Menurut perhitungan dia, berkebun lada baru dapat menghasilkan untuk keluarga bila harganya di atas Rp 100 ribu hingga Rp 150 ribu per kg. Tetapi, dua tahun terakhir, harga lada mentok di Rp 50 ribu per kg. Ia tidak tahu kenapa harga tersebut rendah, padahal daerah ini produsen lada.
Harga lada makin anjlok terjadi Kecamatan Melinting, Kabupaten Lampung Timur. Menurut Fitri, petani lada Desa Wana, Melinting, harga lada anjlok hingga kisaran Rp 20 ribu – Rp 25 ribu per kg. Petani lada di desanya sudah bisa dihitung dengan jari, karena harga berkebun lada tidak sebanding dengan pengeluaran. “Banyak yang tidak lagi berkebun lada, mereka beralih ke coklat atau jagung,” tutur Fitri.
Ia masih berkebun lada karena kebun warisan nenek dan orangtuanya. Kebun ladanya juga sekarang sudah diselingi tanaman lain. Ia masih optimistis harga lada dapat berubah lebih baik ke depan, karena komoditas lada di kampungnya sejak zaman dulu terkenal dan harganya tinggi.

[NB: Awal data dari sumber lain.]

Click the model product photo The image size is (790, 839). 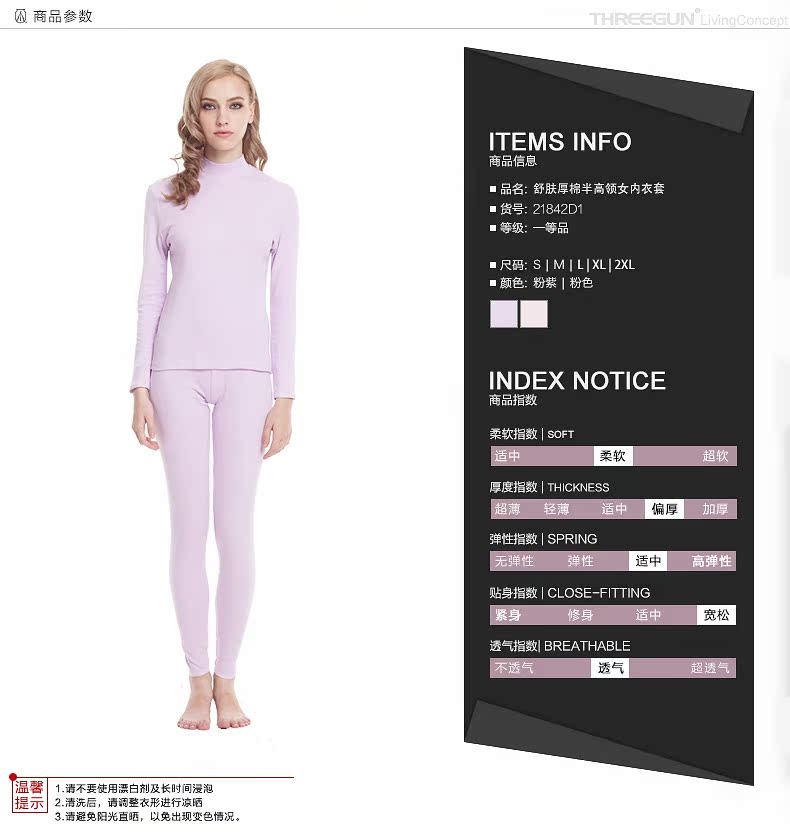point(214,395)
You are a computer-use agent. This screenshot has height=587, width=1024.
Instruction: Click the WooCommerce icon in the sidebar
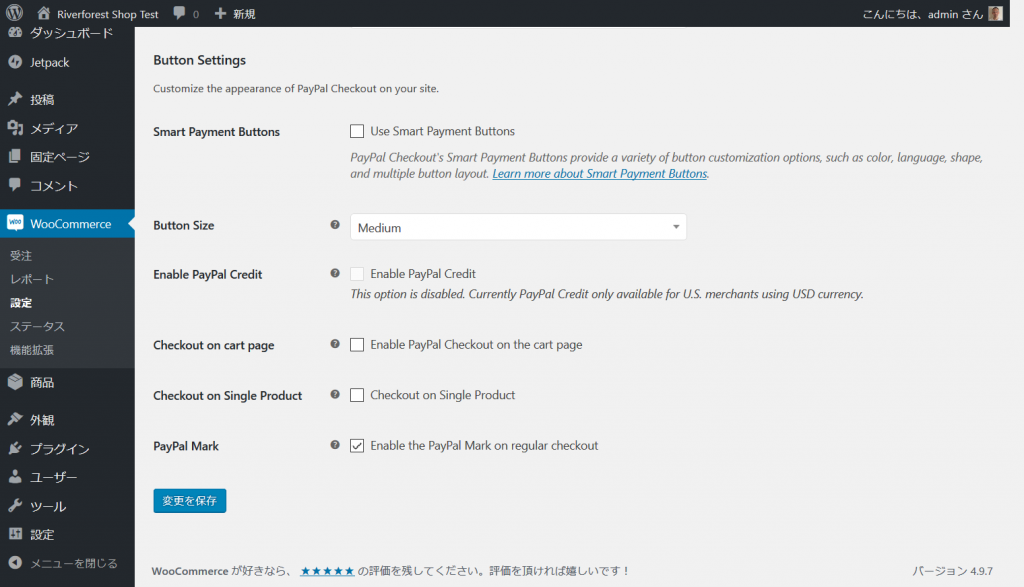point(15,224)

Harga lada di Kecamatan Melinting sempat menyentuh Rp 150 ribu per kg pada dua tahun lalu. Petani lada saat itu dapat dikatakan lagi senang-senangnya. Namun, ketika harga lada tidak berubah di bawah Rp 50 ribu per kg, warga banyak beralih ke tanaman lain atau pedagang dan juga banyak yang menjadi buruh harian lepas.
Petani lada di Pekalongan, Lampung Timur juga mengalami nasib serupa. Harga lada di Pekalongan sekarang Rp 40 ribu per kg, sebelumnya masih menyentuh Rp 50 ribu per kg. Petani lada di tempat tersebut juga sebagian sudah beralih profesi sebagai petani tanaman lain dan pedagang, karena tuntutan kebutuhan keluarga.
Kepala Dinas Perkebunan dan Peternakan Lampung Dessy Desmaniar Romas pernah menyatakan, anjloknya harga lada di Indonesia terutama di Lampung karena mutu komoditas andalan Lampung tersebut mengalami penurunan, karena faktor cuaca. Dampak lain, karena lada asal Vietnam menguasai pasar global.
Ia mengatakan untuk meningkatkan kualitas lada asal Lampung, pihaknya telah mencanangkan penyiapan bibit baru yang unggul dan pencegahan penyakit tanaman lada petani.
Menurut dia, komoditas lada sebagai andalan dan unggulan Provinsi Lampung semakin lama semakin tergerus dengan merosotnya harga lada dunia. Padahal, produksi lada di Lampung terbesar nasional dan menjadi kebanggaan masyarakat Lampung sejak zaman kolonial.